Alaska’s environmentalists fought the plan and the standoff went to the Supreme Court. Understandably, the Court said federal regulation by the Environmental Protection Agency took precedence over state regulations. Harder to understand was the closeness of the Supreme Court vote: 5 to 4.

Apparently four Justices on the U.S. Supreme Court think it’s ok for state law to take precedence over federal regulation in environmental matters, as if environmental effects paid any attention to state borders. The increasingly fouled air over the huge mine will certainly flow where the wind carries it; what wind respects state borders?

Nature doesn’t know how to improve cleanliness of essential environmental factors – clean water, clean air, clean soil – in one spot and not in an adjacent one. We know that foul air from the Midwest blows across many state lines to damage trees and waterways in the Eastern states. Should the states hosting polluting power companies have the right to decide nothing need be done to reduce dirty emissions, no matter how many problems it creates elsewhere?

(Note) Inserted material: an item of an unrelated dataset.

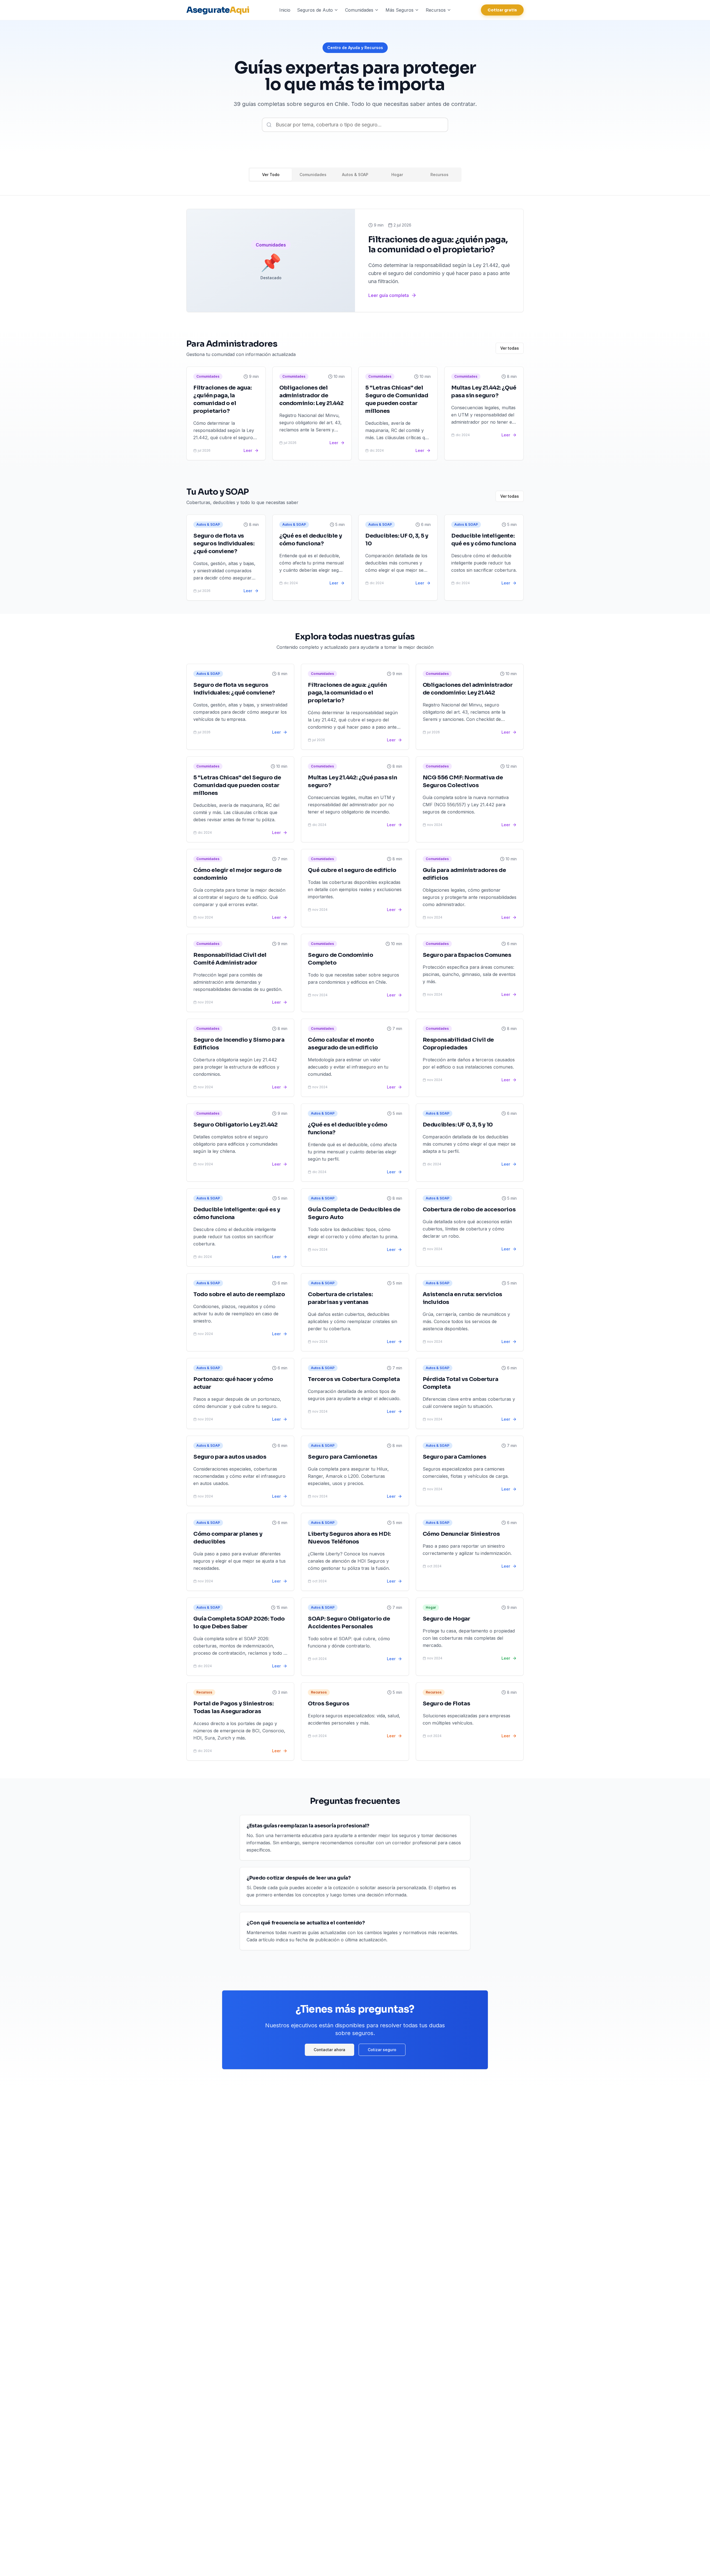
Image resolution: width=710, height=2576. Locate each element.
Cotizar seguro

Why are Vermont, New York and Quebec combining forces to clean up Lake Champlain? Obviously, the Lake flows through all three; one alone can’t do the job.

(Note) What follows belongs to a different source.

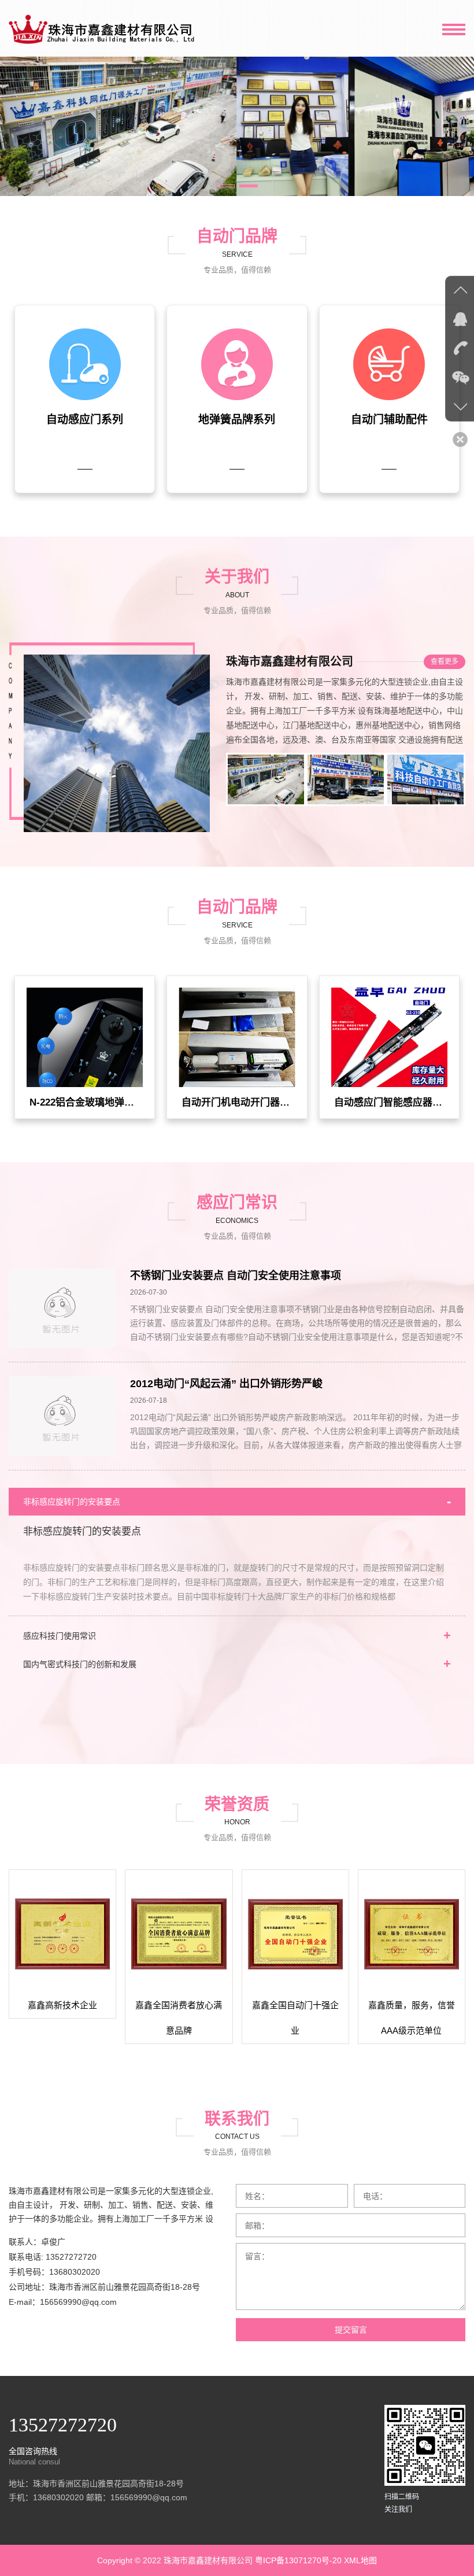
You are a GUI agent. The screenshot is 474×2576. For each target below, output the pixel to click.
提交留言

The Supreme Court case was argued in October; just a month later the Administration dropped more than fifty investigations into violations of the Clean Air Act, thus sharply reducing the EPA’s authority. And the EPA Press Secretary actually said while the Court decision pleased the Agency, it still believes states have the primary responsibility for enforcing environmental statutes. All I can say is, “Why?”

Nowadays, all states have serious fiscal problems, and are tempted to do what large tax-paying companies want; but in most cases it isn’t because they aren’t interested in environmental improvement, it’s because they’re growing desperate. The cost of more and more federal mandates is being turned over to states that are already operating in the red. Many are forced to reduce essential social services, and restrict school spending.

In the case of Alaska, environmental problems are compounded by the fact that the state’s representatives in Congress have for years sought to concentrate on tax income to the state, not to protecting its world-treasure environment.

When any living creatures foul their own nests, there comes a day of reckoning. For the human race, that’s a fearsome idea.

This is Ruth Page in Shelburne, Vermont.